In an unplanned series of sorts, we’re showcasing a couple of posts about the 2013 NMC/EDUCAUSE Learning Initiative Horizon Report for Higher Education. We’ve already talked about the key trends in the report and some challenges we face in implementing education technology, so we’re ready to take a look at the six technologies highlighted in the report as being game-changers for education. We’ve already looked at MOOCs and tablet computing, educational Games and gamification. Learning analytics were identified as another part of the ‘second horizon’, (or entering mainstream use in a two to three years).
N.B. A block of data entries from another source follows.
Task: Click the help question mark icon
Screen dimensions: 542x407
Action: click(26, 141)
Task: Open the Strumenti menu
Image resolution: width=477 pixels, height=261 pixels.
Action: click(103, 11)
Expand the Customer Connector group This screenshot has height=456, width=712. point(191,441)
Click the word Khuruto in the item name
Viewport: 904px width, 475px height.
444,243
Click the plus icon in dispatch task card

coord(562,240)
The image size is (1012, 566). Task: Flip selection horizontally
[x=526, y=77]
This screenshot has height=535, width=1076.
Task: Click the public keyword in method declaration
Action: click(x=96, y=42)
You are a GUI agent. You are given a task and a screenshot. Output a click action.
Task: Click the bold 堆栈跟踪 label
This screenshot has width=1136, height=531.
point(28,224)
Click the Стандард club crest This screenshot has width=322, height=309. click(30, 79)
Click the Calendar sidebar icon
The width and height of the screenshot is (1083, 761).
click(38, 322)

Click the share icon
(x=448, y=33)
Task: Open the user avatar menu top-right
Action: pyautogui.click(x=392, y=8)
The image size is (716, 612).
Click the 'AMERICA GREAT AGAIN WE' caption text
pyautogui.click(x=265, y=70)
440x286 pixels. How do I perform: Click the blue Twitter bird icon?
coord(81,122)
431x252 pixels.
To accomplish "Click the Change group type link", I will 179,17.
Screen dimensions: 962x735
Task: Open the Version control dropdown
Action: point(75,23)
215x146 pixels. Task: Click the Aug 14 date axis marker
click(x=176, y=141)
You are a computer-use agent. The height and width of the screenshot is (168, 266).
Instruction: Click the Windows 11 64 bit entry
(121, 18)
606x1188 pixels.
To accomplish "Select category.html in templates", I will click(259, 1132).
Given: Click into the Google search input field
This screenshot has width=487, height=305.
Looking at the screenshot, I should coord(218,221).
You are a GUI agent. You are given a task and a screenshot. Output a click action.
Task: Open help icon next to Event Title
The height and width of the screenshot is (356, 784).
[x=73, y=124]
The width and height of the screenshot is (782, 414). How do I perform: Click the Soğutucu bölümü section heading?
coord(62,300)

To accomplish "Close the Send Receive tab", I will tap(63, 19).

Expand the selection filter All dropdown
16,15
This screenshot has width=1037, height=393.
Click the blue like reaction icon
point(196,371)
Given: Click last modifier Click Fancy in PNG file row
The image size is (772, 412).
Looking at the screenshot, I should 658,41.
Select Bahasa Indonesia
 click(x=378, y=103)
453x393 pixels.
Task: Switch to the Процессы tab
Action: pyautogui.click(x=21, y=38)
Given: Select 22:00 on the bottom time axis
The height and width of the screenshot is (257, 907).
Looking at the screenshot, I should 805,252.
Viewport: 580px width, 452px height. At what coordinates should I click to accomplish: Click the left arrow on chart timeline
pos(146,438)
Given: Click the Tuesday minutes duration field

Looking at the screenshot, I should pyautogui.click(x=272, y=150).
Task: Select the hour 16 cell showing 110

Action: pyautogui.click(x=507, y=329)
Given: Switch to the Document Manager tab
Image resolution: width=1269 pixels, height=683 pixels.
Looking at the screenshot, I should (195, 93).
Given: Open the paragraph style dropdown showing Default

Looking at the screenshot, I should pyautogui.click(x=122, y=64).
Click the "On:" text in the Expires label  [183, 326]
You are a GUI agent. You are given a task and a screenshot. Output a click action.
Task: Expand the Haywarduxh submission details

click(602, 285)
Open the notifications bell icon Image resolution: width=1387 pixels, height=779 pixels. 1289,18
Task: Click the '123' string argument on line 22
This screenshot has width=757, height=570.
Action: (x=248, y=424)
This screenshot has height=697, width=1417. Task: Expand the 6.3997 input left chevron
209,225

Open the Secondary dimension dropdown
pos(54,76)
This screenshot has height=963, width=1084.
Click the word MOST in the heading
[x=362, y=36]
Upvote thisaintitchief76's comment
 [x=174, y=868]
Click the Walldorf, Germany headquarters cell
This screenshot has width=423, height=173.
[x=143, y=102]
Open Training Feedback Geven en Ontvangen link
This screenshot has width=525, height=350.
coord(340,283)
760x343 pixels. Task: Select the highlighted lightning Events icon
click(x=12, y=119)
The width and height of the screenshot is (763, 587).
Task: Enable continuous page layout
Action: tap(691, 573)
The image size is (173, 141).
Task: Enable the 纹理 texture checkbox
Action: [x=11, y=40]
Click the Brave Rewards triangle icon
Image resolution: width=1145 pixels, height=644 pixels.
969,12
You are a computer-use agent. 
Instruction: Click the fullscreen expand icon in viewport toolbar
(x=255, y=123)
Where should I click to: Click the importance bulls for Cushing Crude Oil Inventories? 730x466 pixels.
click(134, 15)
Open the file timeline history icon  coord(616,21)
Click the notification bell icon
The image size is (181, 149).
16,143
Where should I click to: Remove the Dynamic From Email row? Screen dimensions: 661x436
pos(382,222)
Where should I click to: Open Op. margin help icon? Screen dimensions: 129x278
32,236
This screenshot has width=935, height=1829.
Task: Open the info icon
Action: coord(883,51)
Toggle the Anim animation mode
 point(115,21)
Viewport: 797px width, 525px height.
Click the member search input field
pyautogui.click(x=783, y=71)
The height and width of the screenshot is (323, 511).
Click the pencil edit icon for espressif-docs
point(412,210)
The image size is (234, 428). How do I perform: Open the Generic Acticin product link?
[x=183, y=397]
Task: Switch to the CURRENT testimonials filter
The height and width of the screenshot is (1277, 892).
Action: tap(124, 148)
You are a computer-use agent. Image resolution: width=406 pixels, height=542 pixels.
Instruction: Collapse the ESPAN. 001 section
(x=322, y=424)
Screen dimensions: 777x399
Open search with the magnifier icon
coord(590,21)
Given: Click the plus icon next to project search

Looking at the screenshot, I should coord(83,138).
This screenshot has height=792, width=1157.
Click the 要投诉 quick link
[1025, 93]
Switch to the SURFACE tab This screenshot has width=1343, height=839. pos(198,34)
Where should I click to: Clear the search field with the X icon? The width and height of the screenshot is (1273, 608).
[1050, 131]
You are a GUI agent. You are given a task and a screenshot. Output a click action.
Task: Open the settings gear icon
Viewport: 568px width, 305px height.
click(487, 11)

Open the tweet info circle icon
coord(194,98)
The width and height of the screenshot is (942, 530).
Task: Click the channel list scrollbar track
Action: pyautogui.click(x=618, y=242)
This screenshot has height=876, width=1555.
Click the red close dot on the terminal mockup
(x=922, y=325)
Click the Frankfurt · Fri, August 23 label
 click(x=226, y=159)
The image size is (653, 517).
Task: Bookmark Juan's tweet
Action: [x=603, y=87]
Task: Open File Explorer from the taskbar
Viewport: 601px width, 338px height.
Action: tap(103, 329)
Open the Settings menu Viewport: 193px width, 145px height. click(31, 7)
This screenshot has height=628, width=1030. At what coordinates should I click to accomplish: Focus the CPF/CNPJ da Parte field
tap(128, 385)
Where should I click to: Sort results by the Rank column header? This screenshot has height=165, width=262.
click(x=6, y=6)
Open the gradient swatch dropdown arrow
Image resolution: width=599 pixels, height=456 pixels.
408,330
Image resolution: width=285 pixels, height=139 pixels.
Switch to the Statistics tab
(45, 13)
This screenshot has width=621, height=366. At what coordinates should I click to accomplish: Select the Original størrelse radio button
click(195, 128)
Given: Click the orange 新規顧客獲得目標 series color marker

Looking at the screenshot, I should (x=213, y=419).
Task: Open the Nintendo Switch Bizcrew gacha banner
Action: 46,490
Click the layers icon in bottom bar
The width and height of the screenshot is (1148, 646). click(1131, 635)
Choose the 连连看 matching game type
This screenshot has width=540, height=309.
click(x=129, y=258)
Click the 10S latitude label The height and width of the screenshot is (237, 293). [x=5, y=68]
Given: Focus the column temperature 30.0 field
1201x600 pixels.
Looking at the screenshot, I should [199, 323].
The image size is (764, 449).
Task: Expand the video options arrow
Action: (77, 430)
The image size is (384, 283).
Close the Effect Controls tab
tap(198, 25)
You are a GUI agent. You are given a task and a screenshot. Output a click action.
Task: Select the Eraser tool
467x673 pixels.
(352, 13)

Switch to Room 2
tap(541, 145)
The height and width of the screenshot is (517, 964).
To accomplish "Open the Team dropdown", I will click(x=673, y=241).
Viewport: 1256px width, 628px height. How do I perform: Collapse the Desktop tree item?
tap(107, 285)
We don’t talk about learning analytics as much as we’ve talked about some of the other technologies identified in the report (like MOOCs or using tablets in the classroom, for example), but there’s no doubt that classroom data holds a lot of promise, especially for helping to personalize learning. The Horizon Report showcases a number of different examples of institutions that are using learning analytics in different ways. We’ve linked to each of them below (along with the description provided in the report) so you can check out some of what the investigators saw as great examples.
Santa Monica College’s Glass Classroom initiative strives to enhance student and teacher performance through the collection and analysis of large amounts of data. Using real-time feedback, adaptive courseware adjusts based on an individual’s performance in the classroom in order to meet educational objectives.
jPoll is an enterprise-wide tool developed by Griffith University in Australia, directed at capturing, maintaining, and engaging students in a range of interactive teaching situations. Originally developed as a replacement for clicker-type technologies, jPoll is helping educators identify problem areas for students via learning analytics.
At the University of Michigan, Provost Phil Hanlon launched the Learning Analytics Task Force (LATF), to help faculty better leverage instructional data. As part of the LATF, a series of seminars was developed to help train the faculty on current learning analytics tools and strategies for managing the growing amount of student data.
The American Public University System is working with Western Interstate Commission for Higher Education’s Cooperative for Educational Technologies to share a large data pool of student records across ten universities. Their goal is for this data to inform strategies for improving student learning outcomes.
In partnership with the AT&T Foundation, Lemann Foundation, and National Science Foundation, Stanford is exploring new ways to assess project-based learning activities through students’ gestures, words, and other expressions.